Tharasmund was mute for a space. At last he asked, “Will you at least come with us? Surely the king will heed you.”

The Wanderer was wordless longer, until there dragged from him: “Yes, I will see what I can do. But I make no promises. Do you hear me? I make no promises.”

And thus he fared off beside the others, at the head of the band.

Ermanaric kept dwellings throughout the realm. He and his guards, wisemen, servants traveled between them. News was that soon after the killings he had boldly moved to within three days’ ride, of Heorot.

Those were three days of scant cheer. Snow lay in a crust over the lands. It creaked beneath hoofs. The sky was low and flat gray, the air still and raw. Houses huddled under thatch. Trees stood bare, save where firs made a gloom. Nobody said much or sang at all, not even around the campfire before crawling into sleeping bags. But when they saw their goal, Tharasmund winded his horn and they arrived at a full gallop. Cobblestones rang, horses neighed as the Teurings drew rein in the royal courtyard. Guards to about the same number stood ranked before the hall, spearheads agleam though pennons adroop. “We will have speech with your master!” Tharasmund roared.

That was a chosen insult, a word used as if yonder men were not free but kept to heel like hounds or Romans. The captain flushed before he snapped, “A few of you may get leave to enter, but the rest must first pull back.”

“Yes, do,” Tharasmund murmured to Liuderis. The elder warrior growled aloud, “Oh, we will, since we make you troopers uneasy—but not far, nor idle for long before we get knowledge that our leaders are safe from treachery.”

“We have come to talk,” said the Wanderer in haste.

He, Tharasmund, and Randwar dismounted. Doorkeepers stood aside for them and they passed through. More guardsmen filled the benches within. Against common usage, they were armed. At the middle of the east wall, flanked by his courtiers, Ermanaric sat waiting.

He was a big man who bore himself unbendingly. Black locks and spade beard ringed a stern, lined face. In splendor was he attired, golden bands heavy over brow and wrists; flamelight shimmered across the metal. His clothes were of foreign dyed stuffs, trimmed with marten and ermine. In his hand was a wine goblet, not glass but cut crystal; and rubies sparkled on his fingers.

Silent he abided until the three wayworn, mud-splashed newcomers reached his high seat. A time longer did he glower at them before he said, “Well, Tharasmund, you go in unusual company.”

“You know who these are,” answered the Teuring chief, “and what our errand must be.”

A scrawny, ash-pale man on the king’s right, Sibicho the Vandal, whispered in his ear.

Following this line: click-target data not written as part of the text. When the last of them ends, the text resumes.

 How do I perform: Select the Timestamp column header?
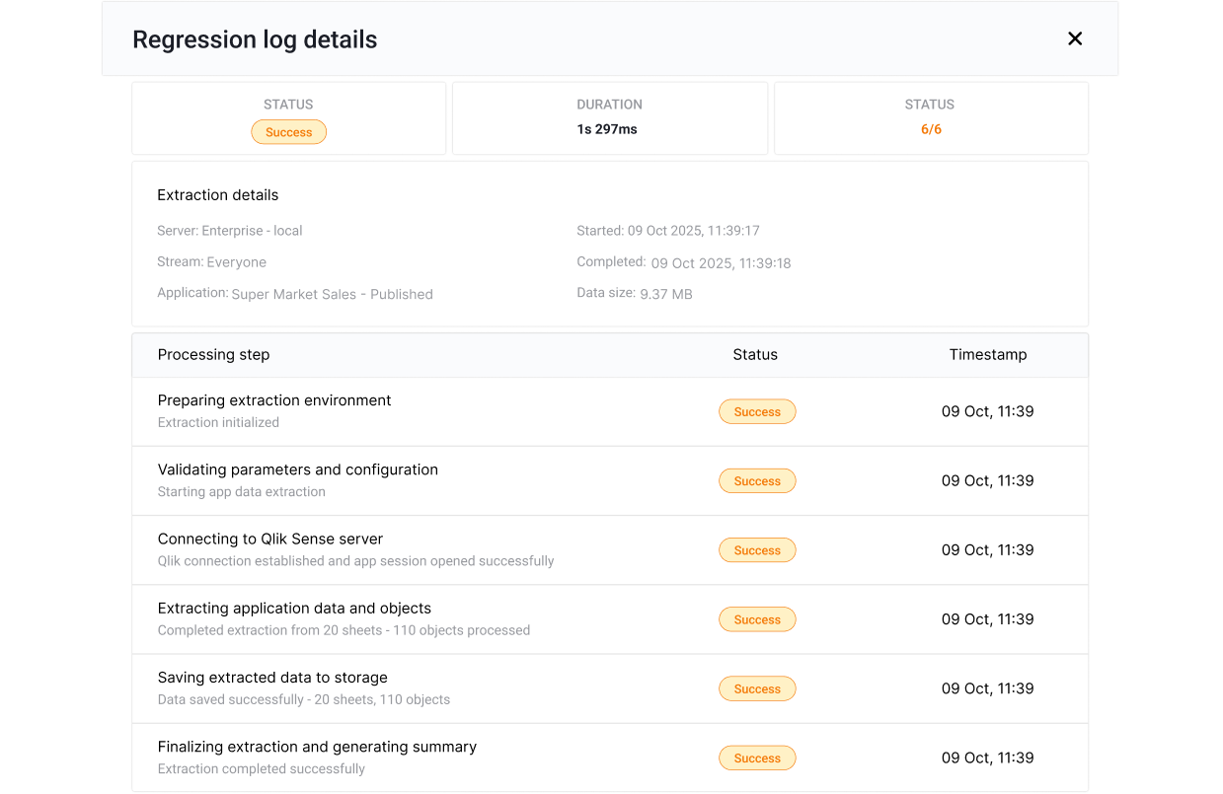point(988,354)
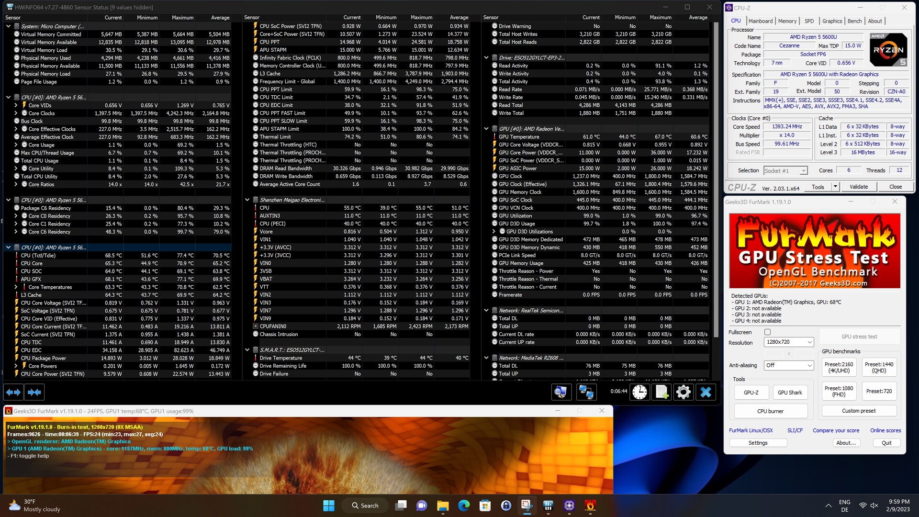Open the Anti-aliasing dropdown set to Off
This screenshot has width=919, height=517.
point(789,365)
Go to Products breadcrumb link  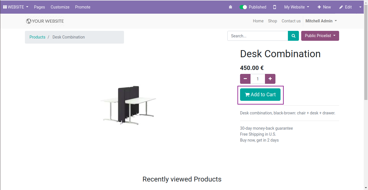(37, 37)
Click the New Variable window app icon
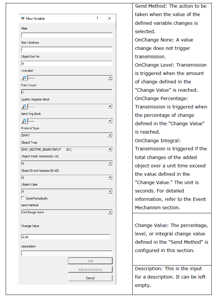216x303 pixels. click(23, 18)
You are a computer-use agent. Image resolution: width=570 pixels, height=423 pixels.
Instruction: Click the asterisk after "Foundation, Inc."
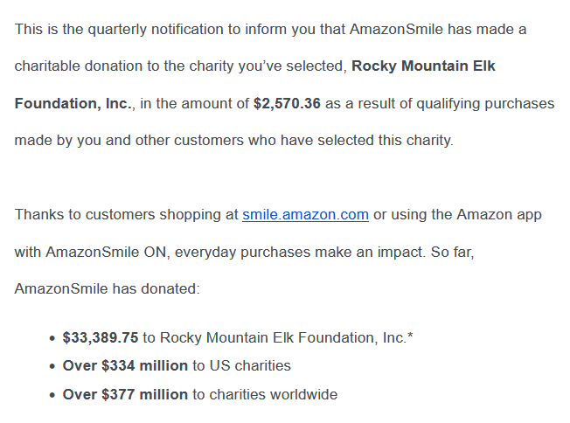point(410,336)
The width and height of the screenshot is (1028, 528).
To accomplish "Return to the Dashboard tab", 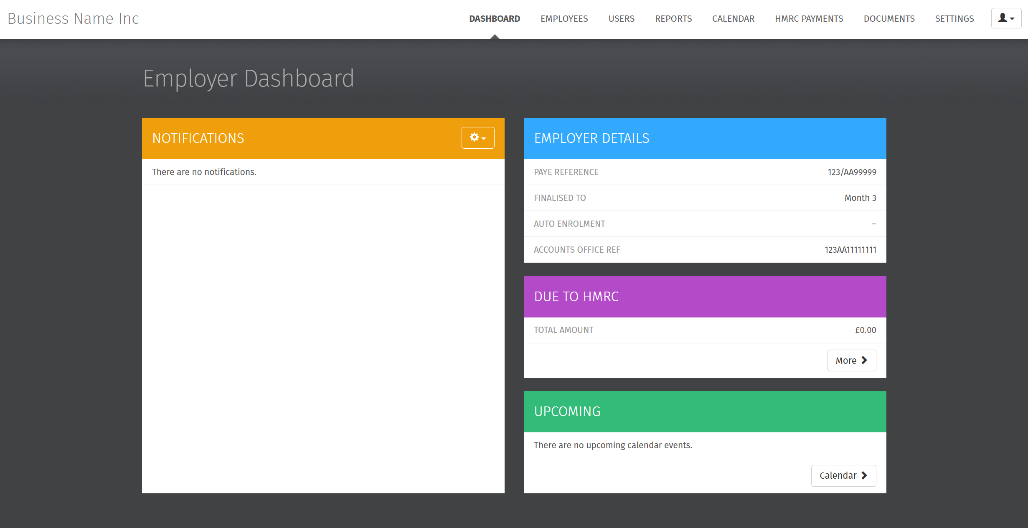I will 494,18.
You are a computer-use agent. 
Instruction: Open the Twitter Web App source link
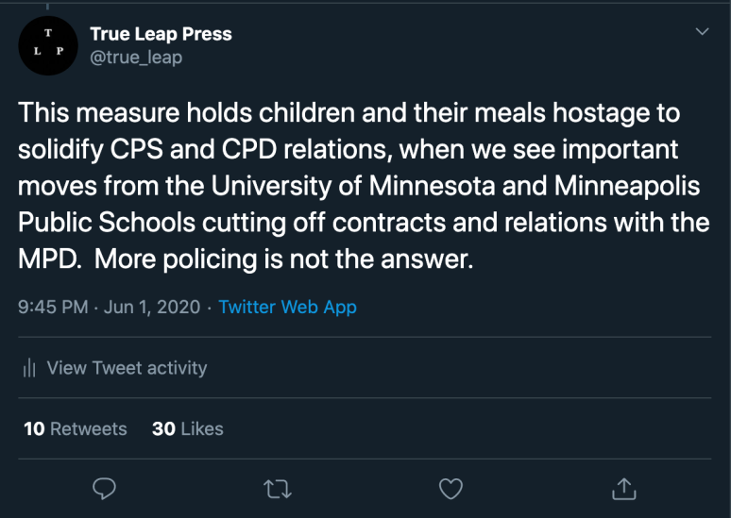(x=287, y=307)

Ermanaric nodded. “Sit down, then,” he said. “We will drink and eat.”

“No,” Tharasmund told him. “We will take no salt or stoup of you before you have made peace with us.”

“You talk over-boldly, you.”

The Wanderer lifted his spear on high. A hush fell, which made the longfires seem to crackle the louder. “If you are wise, king, you will hear this man out,” he said. “Your land lies bleeding. Wash that wound and bind on herbs ere it swells and sickens.”

Ermanaric met his gaze and replied, “I do not brook mockery, old one. I will listen if he keeps watch on his tongue. Tell me in few words what you want, Tharasmund.”

That was like a slap on the cheek. The Teuring must swallow thrice before he could bark out his demands.

“I thought you would want some such,” Ermanaric said. “Know that Embrica and Fritla fell on their own deeds. They withheld from their king what was rightly his. Thieves and foresworn men are outlaw.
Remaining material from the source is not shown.